Di fronte ad una traduzione intesa come elaborazione creativa e tutelata dal diritto d’autore, nel caso cui il committente -editore avesse inteso stipulare un contratto di mera prestazione d’opera di traduzione, deve essere sottoscritto un secondo contratto (di
cessione dei diritti d’autore) per poter pubblicare commercializzare l’opera.
Tanto premesso, nella specie, neppure emerge se fosse intervenuto tra le parti un « contratto di prestazione d’opera di traduzione » (che non presuppone una attività di elaborazione creativa) o un contratto « di edizione-traduzione » (che presuppone invece un’attività creativa), risultando solo che si trattava della traduzione di un’opera dal titolo « NOME » di un autore turco.
In ogni caso, al fine di radicare la competenza speciale in materia di contratti di diritto d’autore , indubbiamente pure ricompresi nella nozione utilizzata dal legislatore ai fini della competenza della Sezione Specializzata (« in materia di diritto d’autore e di diritti connessi al diritto d’autore»), trattandosi del cd. diritto secondario d’autore, è necessario che la domanda involga comunque questioni che rientrano nella disciplina della legge sul diritto d’autore, l.633/1941, avuto riguardo sia al diritto morale sia ai diritti patrimoniali.

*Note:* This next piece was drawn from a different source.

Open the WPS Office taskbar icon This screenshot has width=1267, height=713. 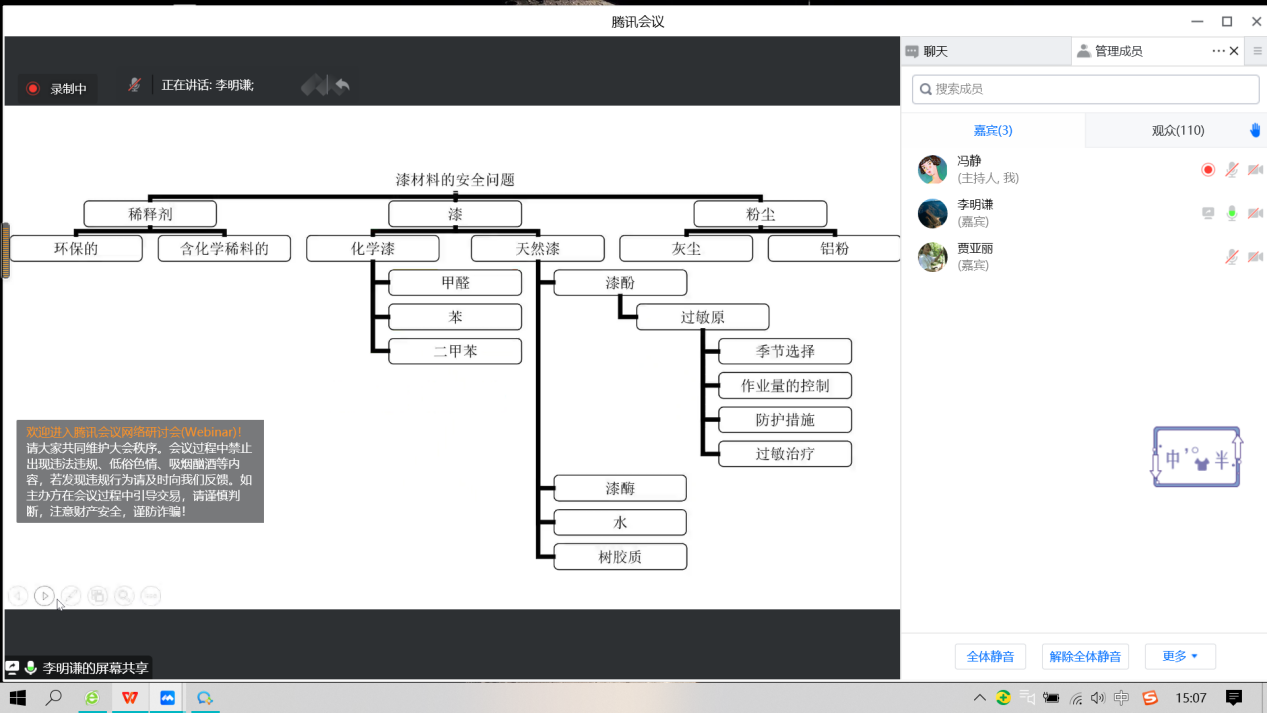pyautogui.click(x=130, y=698)
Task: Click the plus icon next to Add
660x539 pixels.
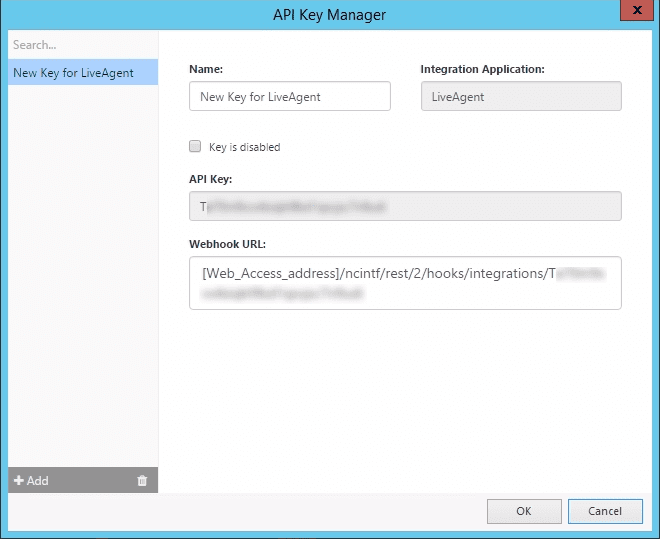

Quindi non qualunque questione relativa alla circolazione e all’esercizio ex contractu del diritto d’autore e dei diritti connessi è attratta dalla competenza delle Sezioni specializzate in materia di Impresa.
Laddove, avuto riguardo alle domande formulate dalle parti, la controversia (soprattutto quando si controverta sul diritto al compenso) non involga aspetti interessati dalla disciplina speciale ma questioni di diritto comune (ad es. in tema di inadempimento delle obbligazioni), non v’è ragione di attribuire la controversia alla cognizione di un giudice specializzato e varranno le regole ordinarie di competenza.
Nella specie, la RAGIONE_SOCIALE si era limitata, in sede di opposizione al decreto ingiuntivo con il quale le si era ingiunto di pagare il compenso di € 2.800,00 al COGNOME per l’attività di traduzione in lingua italiana dell’opera di un autore turco, svolta su
incarico della prima, a contestare la cattiva qualità della traduzione effettuata, che aveva reso necessarie ulteriori revisioni, chiedendo il rigetto della pretesa creditoria o la riduzione quantitativa del compenso preteso (artt. 2225 e 2226 c.c.).
Per tutto quanto sopra esposto, va dichiarata la competenza del Giudice di Pace di Messina dinanzi al quale vanno rimesse le parti, anche per le spese della presente fase, con termine di legge per la riassunzione del giudizio.
PQM
La Corte dichiara la competenza del Giudice d Pace di Messina, dinanzi al quale rimette le parti, anche per le spese della presente fase, con termine di legge per la riassunzione del giudizio.
Così deciso in Roma, nella camera di consiglio del 3 ottobre 2023.